FAANG Stocks Roar….Others Snore

INVESTOR’S first read.com – Daily edge before the open
DJIA: 27,739
S&P 500: 3,385
Nasdaq Comp.:11,264
Russell: 1,564
Friday   August  21, 2020   
7:04 a.m.
NOTE: I do not plan to publish on Monday and Tuesday

November 15, 2019 (DJIA – 28,004)   I Called for a bear market to start in January, that the initial plunge would be 12%-18% – “straight down.” It started mid-February, dropped 16.3%, rallied then  plunged another 32.8%.
January 20, 2020 (DJIA:29,348) My blog,  “INSANITY,” projected a bear market decline of  30% – 45%. The DJIA plunged 38.4% in 21 days.
With the DJIA at 18,591on March 24, I wrote that , while I see lower prices later in the year, I expect a big rally with the upside potential of DJIA 22,037 (S&P 500 : 2,617) – it went higher.
With the DJIA at 23,942 (S&P 500) on April 15, I
called for  an end to  rally, up 29% but well short of how far the rally extended.  On May 18, I began to warn of  Bubble #2 >>>>>>>>>>>>>>>>>>>>>>>>>>>>>>>>>>>>>>>>>>>>>>>>>
       Warren Buffett says the market cap-to-GDP ratio “is probably the best single measure of where valuations stand at a given moment.”
James Emanuel, author and investor, highlighted it in his Aug.19 post to Seeking Alpha.com, using it as one of a number of hard-hitting indications of over valuation in the stock market.
Currently,  the Buffet indicator stands at 172% versus 109% at the bull market top in 2007 and  141% at the top of the dot-com bull market, and more than twice the long-term average of 82%.  (see full analysis below).
The FAANG stocks are driving the S&P 500 and Nasdaq. Not only are their businesses strong, but they sport huge  market capitalizations which causes them to have a dominating impact on the S&P 500 and Nasdaq Comp.  as a whole.
Since the December 2018 lows the ProShares ex-technology ETF (SPXT) appreciated 29% through Aug. 20, while the SPDR S&P 500 ETF  (SPY, )including the technology stocks appreciated 40%.
The invesco QQQ trust series I EFT (QQQ) soared 94%  in the period. In hindsight, this was the play.
Since the Dec. 2018 lows the FAANG stocks appreciated an average of 161%

Facebook ( FB:+120%), Amazon (AMZN +150%), Apple (AAPL: 238%), Netflix (NFLX: +116%), Google (GOOG: +64%).
The BIG “buy-low/ sell high” question is:
My calculation here starts at the low in December 2018, what would a sane person do with their shares when the Feb./Mar. flash crash hit ?
Would they have sold before the crash, or during it  as the market roared back and they felt they were lucky to get out with a 40% ,  60% gain at some point along the way ?
So, why are investors racing in to buy the FAANG stocks at this level ?  Will this question look silly a month from now – FAANG stocks much higher.

Bottom Line:
I believe we are in the eye of one of the most  dangerous storms of our time. Currently,  economic indicators are bouncing off severely depressed levels. The Leading Economic Indicators bounced  1.4% in July but remain well below highs.  While July’s industrial production  rose 3%  it remains below pre-COVID levels.
The key will be when we come out of the eye of the storm.  Will the bumps off depressed levels follow through with a full recovery or turn down ?  Wall Street seems to think so, but they were wrong last January.
And if the economic dominoes continue to tumble.  Will they be bad enough to trigger a plunge in stock prices as the market searches for a level that discounts the bad news and the uncertainty that lies ahead ?

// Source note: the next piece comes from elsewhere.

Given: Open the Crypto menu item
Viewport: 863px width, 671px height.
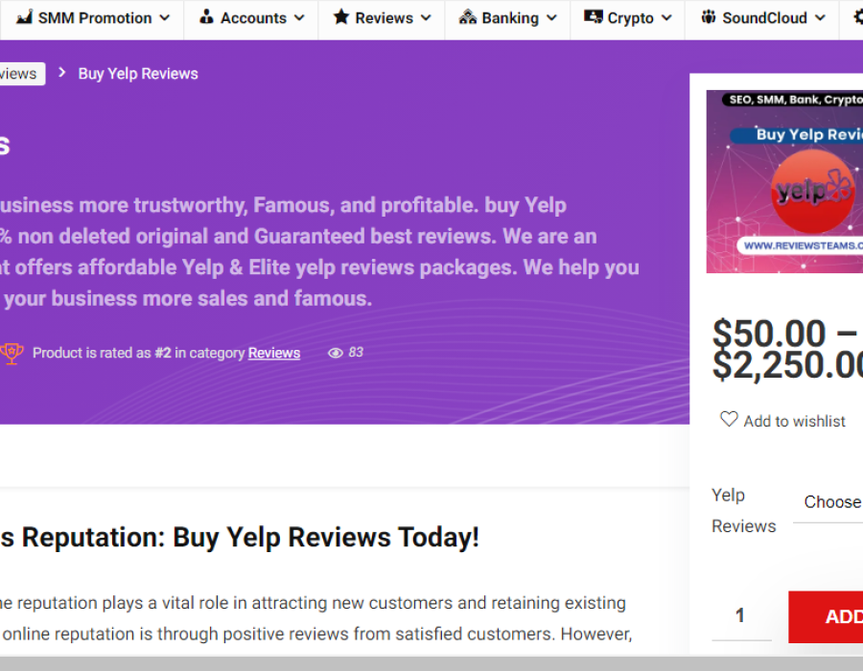Looking at the screenshot, I should point(630,18).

The following  Seeking Alpha.com  post builds a  case for a major correction of 30% – 45%.
Must reading for serious investors.  Just copy and paste to your browser.

James Emanuel

Thursday August 20, 2020 (DJIA:27,692) “Bubble #2 to Burst Any Time Now”

The stock market hit some headwinds yesterday following the release of the July Federal Reserves’minutes, which cut  its forecast for the economy.  The report, which is always released a month late, referred to the  risk for the economy as “significant.”
Black Rock’s Bob Miller said, “This strongly suggests  both monetary and fiscal policy support will continue to be required for the recovery to remain on track.”
       This is an election year, you can be sure both are going to happen. Democratic House Speaker Nancy Pelosi indicated she would be willing to discuss a compromise on  another relief  package, which should happen within a week or two.
Meanwhile the Street is looking beyond the pandemic to a full recovery.
It was nice to see a stock other than a techy do well. TARGET (TGT) reported strong earnings for Q2, its stock jumped 12.65% in response. Lowe’s (LOW) stock jumped as well after good earnings, both beneficiaries of the pandemic.
However, if you pull 94 stocks out of the S&P 500 that are considered “Technology,” you get a different story about the robust market rally since the March flash crash lows.  While the tech stocks on average were up 20% for the year as a whole, the remaining 408 stocks in the S&P 500 were down on average.
The only outstandingly bullish development I see is the prospect for the Democrats to gain total control of the government, roll up its sleeves and  do the tough stuff that is needed to undue to damage done by this administration and  get America back on a winning track.
       Yes, there will be another stimulus bill and the Fed will do whatever it can to micro-manage the economy and stock market, but those are “props” to an economy that is currently in the “eye” of  a horrific storm.
The key will be what happens when we come out of the eye ?
         Will the economic dominoes continue to tumble ?  If so, the stock market will tumble. The entire disconnect between the market and the carnage in our economy and lives is based on an unjustified, naive assumption that all will be well by Q4 and beyond.
What spaceship is the Street flying on ?  We were on the brink of recession in Q4 of 2018, which the Fed was able to postpone until COVID-19 interceded.   What are we going back to ?
Why would the economy grow from this debacle when it is still unwinding ?
This isn’t high math, it’s common sense and the stock market has yet to begin to discount the adversity of what has happened and the uncertainty that confronts us.
          The adjustment to reality will be abrupt and most likely, a flash crash as institutions become aware (all at the same time) that there is no “V” recovery, it’s not even an “L,” it’s down, then sideways for the economy and stock market until the dominoes are no longer tumbling.
       OK, so no one wants to hear this ! Right ?  Why not just take a little off the table just in case I am right ?   In February and March, you saw what  can happen to the bluest of chips – DJIA down 38.4% in 21 days.
Wednesday August 19, 2020 (DJIA: 27,778) “Goldman Bullish At New Highs ??? Whoa !”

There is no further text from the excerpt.